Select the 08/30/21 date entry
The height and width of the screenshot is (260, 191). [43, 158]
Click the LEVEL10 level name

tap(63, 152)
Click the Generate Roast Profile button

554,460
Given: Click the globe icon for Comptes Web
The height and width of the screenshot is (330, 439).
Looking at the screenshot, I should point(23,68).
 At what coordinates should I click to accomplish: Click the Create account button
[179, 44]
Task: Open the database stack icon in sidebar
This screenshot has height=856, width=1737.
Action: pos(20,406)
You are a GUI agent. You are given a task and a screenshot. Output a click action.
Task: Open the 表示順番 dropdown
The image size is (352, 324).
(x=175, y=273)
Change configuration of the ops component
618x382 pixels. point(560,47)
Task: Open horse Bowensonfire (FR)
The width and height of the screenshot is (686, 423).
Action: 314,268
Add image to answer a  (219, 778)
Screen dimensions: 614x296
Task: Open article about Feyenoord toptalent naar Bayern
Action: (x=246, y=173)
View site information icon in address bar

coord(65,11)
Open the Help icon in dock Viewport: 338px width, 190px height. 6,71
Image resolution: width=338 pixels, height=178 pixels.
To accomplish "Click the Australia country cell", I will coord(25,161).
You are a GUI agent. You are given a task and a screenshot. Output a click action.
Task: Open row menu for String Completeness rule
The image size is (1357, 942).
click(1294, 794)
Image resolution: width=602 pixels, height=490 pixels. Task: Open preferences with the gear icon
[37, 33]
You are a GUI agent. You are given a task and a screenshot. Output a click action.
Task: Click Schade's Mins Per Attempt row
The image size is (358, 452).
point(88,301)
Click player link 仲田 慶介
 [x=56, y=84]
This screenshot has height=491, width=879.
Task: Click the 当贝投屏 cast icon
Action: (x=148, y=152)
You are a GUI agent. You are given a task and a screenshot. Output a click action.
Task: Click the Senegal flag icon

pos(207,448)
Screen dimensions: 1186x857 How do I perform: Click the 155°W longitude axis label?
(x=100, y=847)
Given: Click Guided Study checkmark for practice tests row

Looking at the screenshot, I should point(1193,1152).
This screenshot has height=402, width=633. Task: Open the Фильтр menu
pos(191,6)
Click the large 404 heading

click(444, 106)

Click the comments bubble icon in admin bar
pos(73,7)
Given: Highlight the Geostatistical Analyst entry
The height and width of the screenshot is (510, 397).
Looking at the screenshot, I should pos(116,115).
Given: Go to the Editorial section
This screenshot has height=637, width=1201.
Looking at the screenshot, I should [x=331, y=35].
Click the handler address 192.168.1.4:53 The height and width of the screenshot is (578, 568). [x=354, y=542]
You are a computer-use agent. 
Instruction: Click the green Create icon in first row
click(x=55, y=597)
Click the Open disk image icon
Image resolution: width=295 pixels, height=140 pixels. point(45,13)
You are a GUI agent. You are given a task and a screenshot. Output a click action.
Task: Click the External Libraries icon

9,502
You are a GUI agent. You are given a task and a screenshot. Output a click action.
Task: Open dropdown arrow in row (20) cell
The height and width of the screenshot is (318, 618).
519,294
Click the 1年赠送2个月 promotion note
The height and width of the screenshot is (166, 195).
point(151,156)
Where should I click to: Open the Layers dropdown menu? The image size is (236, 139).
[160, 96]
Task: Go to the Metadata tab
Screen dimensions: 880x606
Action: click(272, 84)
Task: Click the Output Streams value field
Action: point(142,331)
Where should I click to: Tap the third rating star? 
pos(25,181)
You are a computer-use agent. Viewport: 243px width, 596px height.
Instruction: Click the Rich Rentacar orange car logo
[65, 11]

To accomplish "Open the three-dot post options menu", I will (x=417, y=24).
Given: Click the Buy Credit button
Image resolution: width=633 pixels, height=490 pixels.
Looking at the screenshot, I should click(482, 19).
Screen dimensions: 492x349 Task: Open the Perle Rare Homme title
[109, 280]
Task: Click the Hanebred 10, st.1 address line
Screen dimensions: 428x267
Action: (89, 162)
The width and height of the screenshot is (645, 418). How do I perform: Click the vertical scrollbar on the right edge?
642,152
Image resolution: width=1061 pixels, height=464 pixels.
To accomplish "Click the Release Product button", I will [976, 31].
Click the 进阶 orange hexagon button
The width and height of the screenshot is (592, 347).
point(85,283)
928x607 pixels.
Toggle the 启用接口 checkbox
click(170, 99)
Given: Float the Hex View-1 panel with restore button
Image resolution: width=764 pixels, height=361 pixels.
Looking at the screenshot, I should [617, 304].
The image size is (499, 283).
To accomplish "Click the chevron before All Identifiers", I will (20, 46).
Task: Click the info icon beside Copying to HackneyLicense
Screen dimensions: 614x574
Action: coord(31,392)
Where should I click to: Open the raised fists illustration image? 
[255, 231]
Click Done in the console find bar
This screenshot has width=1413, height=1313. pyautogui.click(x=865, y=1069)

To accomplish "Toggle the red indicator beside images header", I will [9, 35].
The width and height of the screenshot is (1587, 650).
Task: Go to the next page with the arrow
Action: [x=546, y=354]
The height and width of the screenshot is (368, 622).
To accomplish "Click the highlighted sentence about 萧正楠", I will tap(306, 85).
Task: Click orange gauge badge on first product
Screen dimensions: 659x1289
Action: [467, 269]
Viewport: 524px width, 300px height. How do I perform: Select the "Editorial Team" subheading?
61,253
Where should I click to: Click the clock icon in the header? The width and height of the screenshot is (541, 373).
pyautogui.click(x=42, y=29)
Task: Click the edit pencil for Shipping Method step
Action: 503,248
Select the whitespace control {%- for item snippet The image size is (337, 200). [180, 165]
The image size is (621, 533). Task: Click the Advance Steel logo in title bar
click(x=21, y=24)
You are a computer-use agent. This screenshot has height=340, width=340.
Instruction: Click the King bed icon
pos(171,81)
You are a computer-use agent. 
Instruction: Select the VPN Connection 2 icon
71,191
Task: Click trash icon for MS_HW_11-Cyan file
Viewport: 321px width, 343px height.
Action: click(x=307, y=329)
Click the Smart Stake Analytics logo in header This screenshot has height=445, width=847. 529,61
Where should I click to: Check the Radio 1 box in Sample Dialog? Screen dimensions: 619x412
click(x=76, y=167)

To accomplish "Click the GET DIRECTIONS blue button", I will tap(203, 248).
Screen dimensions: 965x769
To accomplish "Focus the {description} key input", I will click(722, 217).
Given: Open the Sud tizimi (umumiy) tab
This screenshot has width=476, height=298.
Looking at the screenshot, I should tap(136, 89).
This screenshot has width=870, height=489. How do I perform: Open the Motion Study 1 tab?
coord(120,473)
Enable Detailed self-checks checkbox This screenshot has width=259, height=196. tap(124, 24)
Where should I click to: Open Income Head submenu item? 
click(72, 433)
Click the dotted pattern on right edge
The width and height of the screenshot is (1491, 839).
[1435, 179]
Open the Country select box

- EXERCISE DIRECTIONS
Make an exact copy of every line in the data.

- ANSWER FOR THIS EXERCISE
Select the 08/30/21 date entry
The height and width of the screenshot is (260, 191). [43, 158]
Click the LEVEL10 level name

tap(63, 152)
Click the Generate Roast Profile button

554,460
Given: Click the globe icon for Comptes Web
The height and width of the screenshot is (330, 439).
Looking at the screenshot, I should point(23,68).
 At what coordinates should I click to accomplish: Click the Create account button
[179, 44]
Task: Open the database stack icon in sidebar
This screenshot has height=856, width=1737.
Action: pos(20,406)
You are a GUI agent. You are given a task and a screenshot. Output a click action.
Task: Open the 表示順番 dropdown
The image size is (352, 324).
(x=175, y=273)
Change configuration of the ops component
618x382 pixels. point(560,47)
Task: Open horse Bowensonfire (FR)
The width and height of the screenshot is (686, 423).
Action: 314,268
Add image to answer a  (219, 778)
Screen dimensions: 614x296
Task: Open article about Feyenoord toptalent naar Bayern
Action: (x=246, y=173)
View site information icon in address bar

coord(65,11)
Open the Help icon in dock Viewport: 338px width, 190px height. 6,71
Image resolution: width=338 pixels, height=178 pixels.
To accomplish "Click the Australia country cell", I will coord(25,161).
You are a GUI agent. You are given a task and a screenshot. Output a click action.
Task: Open row menu for String Completeness rule
The image size is (1357, 942).
click(1294, 794)
Image resolution: width=602 pixels, height=490 pixels. Task: Open preferences with the gear icon
[37, 33]
You are a GUI agent. You are given a task and a screenshot. Output a click action.
Task: Click Schade's Mins Per Attempt row
The image size is (358, 452).
point(88,301)
Click player link 仲田 慶介
 [x=56, y=84]
This screenshot has height=491, width=879.
Task: Click the 当贝投屏 cast icon
Action: (x=148, y=152)
You are a GUI agent. You are given a task and a screenshot. Output a click action.
Task: Click the Senegal flag icon

pos(207,448)
Screen dimensions: 1186x857 How do I perform: Click the 155°W longitude axis label?
(x=100, y=847)
Given: Click Guided Study checkmark for practice tests row

Looking at the screenshot, I should point(1193,1152).
This screenshot has height=402, width=633. Task: Open the Фильтр menu
pos(191,6)
Click the large 404 heading

click(444, 106)

Click the comments bubble icon in admin bar
pos(73,7)
Given: Highlight the Geostatistical Analyst entry
The height and width of the screenshot is (510, 397).
Looking at the screenshot, I should pos(116,115).
Given: Go to the Editorial section
This screenshot has height=637, width=1201.
Looking at the screenshot, I should [x=331, y=35].
Click the handler address 192.168.1.4:53 The height and width of the screenshot is (578, 568). [x=354, y=542]
You are a computer-use agent. 
Instruction: Click the green Create icon in first row
click(x=55, y=597)
Click the Open disk image icon
Image resolution: width=295 pixels, height=140 pixels. point(45,13)
You are a GUI agent. You are given a task and a screenshot. Output a click action.
Task: Click the External Libraries icon

9,502
You are a GUI agent. You are given a task and a screenshot. Output a click action.
Task: Open dropdown arrow in row (20) cell
The height and width of the screenshot is (318, 618).
519,294
Click the 1年赠送2个月 promotion note
The height and width of the screenshot is (166, 195).
point(151,156)
Where should I click to: Open the Layers dropdown menu? The image size is (236, 139).
[160, 96]
Task: Go to the Metadata tab
Screen dimensions: 880x606
Action: click(272, 84)
Task: Click the Output Streams value field
Action: point(142,331)
Where should I click to: Tap the third rating star? 
pos(25,181)
You are a computer-use agent. Viewport: 243px width, 596px height.
Instruction: Click the Rich Rentacar orange car logo
[65, 11]

To accomplish "Open the three-dot post options menu", I will (x=417, y=24).
Given: Click the Buy Credit button
Image resolution: width=633 pixels, height=490 pixels.
Looking at the screenshot, I should click(482, 19).
Screen dimensions: 492x349 Task: Open the Perle Rare Homme title
[109, 280]
Task: Click the Hanebred 10, st.1 address line
Screen dimensions: 428x267
Action: (89, 162)
The width and height of the screenshot is (645, 418). How do I perform: Click the vertical scrollbar on the right edge?
642,152
Image resolution: width=1061 pixels, height=464 pixels.
To accomplish "Click the Release Product button", I will [976, 31].
Click the 进阶 orange hexagon button
The width and height of the screenshot is (592, 347).
point(85,283)
928x607 pixels.
Toggle the 启用接口 checkbox
click(170, 99)
Given: Float the Hex View-1 panel with restore button
Image resolution: width=764 pixels, height=361 pixels.
Looking at the screenshot, I should [617, 304].
The image size is (499, 283).
To accomplish "Click the chevron before All Identifiers", I will (20, 46).
Task: Click the info icon beside Copying to HackneyLicense
Screen dimensions: 614x574
Action: coord(31,392)
Where should I click to: Open the raised fists illustration image? 
[255, 231]
Click Done in the console find bar
This screenshot has width=1413, height=1313. pyautogui.click(x=865, y=1069)

To accomplish "Toggle the red indicator beside images header", I will [9, 35].
The width and height of the screenshot is (1587, 650).
Task: Go to the next page with the arrow
Action: [x=546, y=354]
The height and width of the screenshot is (368, 622).
To accomplish "Click the highlighted sentence about 萧正楠", I will tap(306, 85).
Task: Click orange gauge badge on first product
Screen dimensions: 659x1289
Action: [467, 269]
Viewport: 524px width, 300px height. How do I perform: Select the "Editorial Team" subheading?
61,253
Where should I click to: Click the clock icon in the header? The width and height of the screenshot is (541, 373).
pyautogui.click(x=42, y=29)
Task: Click the edit pencil for Shipping Method step
Action: 503,248
Select the whitespace control {%- for item snippet The image size is (337, 200). [180, 165]
The image size is (621, 533). Task: Click the Advance Steel logo in title bar
click(x=21, y=24)
You are a computer-use agent. This screenshot has height=340, width=340.
Instruction: Click the King bed icon
pos(171,81)
You are a computer-use agent. 
Instruction: Select the VPN Connection 2 icon
71,191
Task: Click trash icon for MS_HW_11-Cyan file
Viewport: 321px width, 343px height.
Action: click(x=307, y=329)
Click the Smart Stake Analytics logo in header This screenshot has height=445, width=847. 529,61
Where should I click to: Check the Radio 1 box in Sample Dialog? Screen dimensions: 619x412
click(x=76, y=167)

To accomplish "Click the GET DIRECTIONS blue button", I will tap(203, 248).
Screen dimensions: 965x769
To accomplish "Focus the {description} key input", I will click(722, 217).
Given: Open the Sud tizimi (umumiy) tab
This screenshot has width=476, height=298.
Looking at the screenshot, I should tap(136, 89).
This screenshot has width=870, height=489. How do I perform: Open the Motion Study 1 tab?
coord(120,473)
Enable Detailed self-checks checkbox This screenshot has width=259, height=196. tap(124, 24)
Where should I click to: Open Income Head submenu item? 
click(72, 433)
Click the dotted pattern on right edge
The width and height of the screenshot is (1491, 839).
[1435, 179]
Open the Country select box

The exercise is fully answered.